Objectives: Ovarian cancer ranks first among gynecological cancers in terms of the mortality rate. Accurately diagnosing ovarian benign tumors and malignant tumors is of immense important. The goal of this paper is to combine group LASSO/SCAD/MCP penalized logistic regression with machine learning procedure to further improve the prediction accuracy to ovarian benign tumors and malignant tumors prediction problem.

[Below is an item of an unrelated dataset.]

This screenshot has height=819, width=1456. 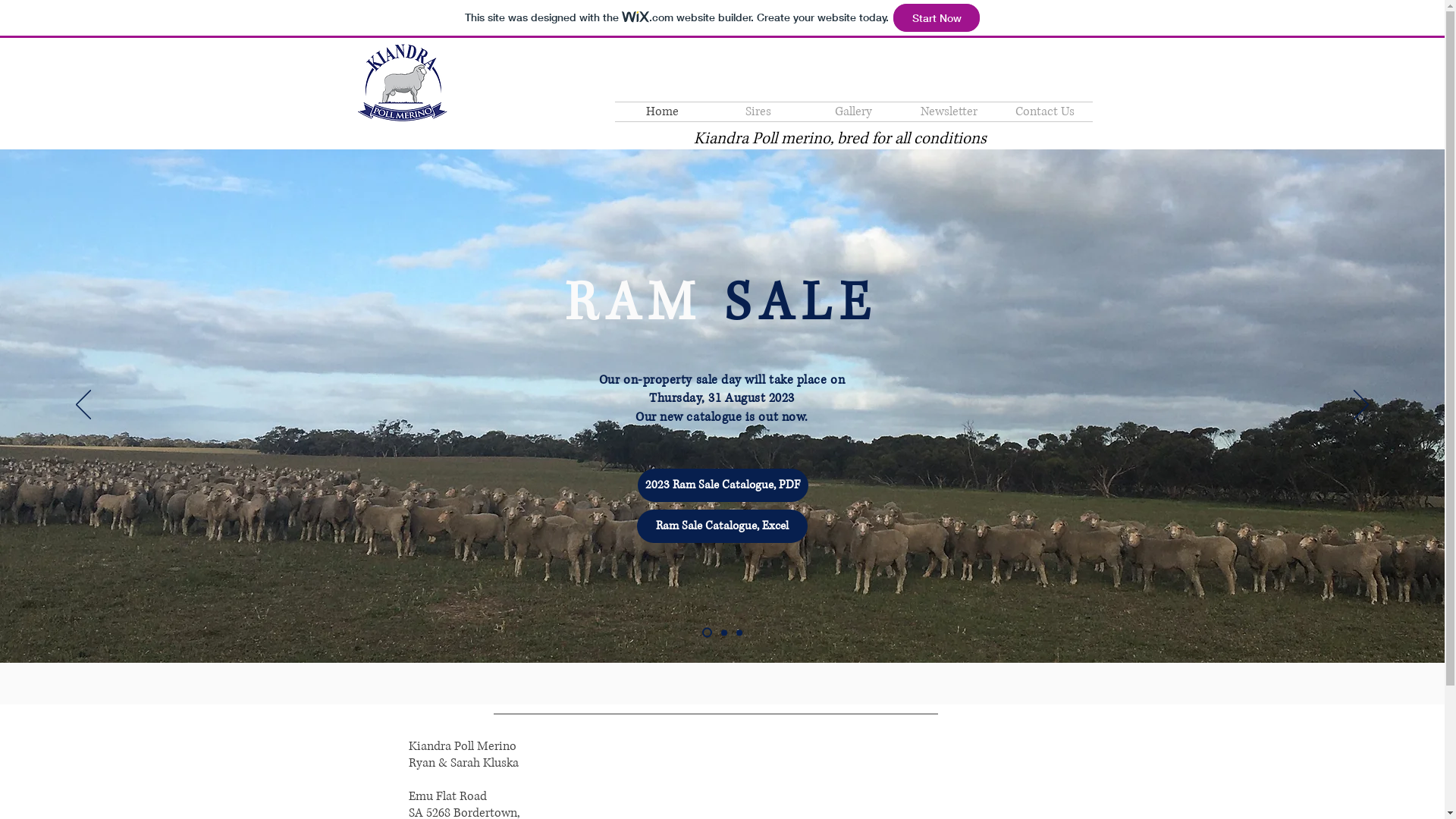 What do you see at coordinates (637, 485) in the screenshot?
I see `'2023 Ram Sale Catalogue, PDF'` at bounding box center [637, 485].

Methods: We combine group LASSO/SCAD/MCP penalty with logistic regression, and propose group LASSO/SCAD/MCP penalized logistic regression to predict the benign and malignant ovarian cancer. Firstly, we select 349 ovarian cancer patients data and divide them into two sets: one is the training set for learning, and the other is the testing set for checking, and then choose 46 explanatory variables and divide them into 11 different groups. Secondly, we apply the training set and group coordinate descent algorithm to obtain group LASSO/SCAD/MCP estimator, and apply the testing set to compute confusion matrix, accuracy, sensitivity and specificity. Finally, we compare the prediction performance for group LASSO/SCAD/MCP penalized logistic regression with that for artificial neural network (ANN) and support vector machine (SVM).
Results: Group LASSO/SCAD/MCP/ penalized logistic regression selects 6/4/1 groups. The prediction accuracy and AUC for group MCP/SCAD/LASSO penalized logistic regression/SVM/ANN is 93.33%/85.71%/82.26%/74.29%/72.38% and 0.892/0.852/0.823/0.639/0.789, respectively.
Conclusions: Group MCP/SCAD/LASSO penalized logistic regression performs than SVM and ANN in terms of prediction accuracy and AUC. In particular, group MCP penalized logistic regression predicts the best. Therefore, we suggest group MCP penalized logistic regression to predict ovarian tumors.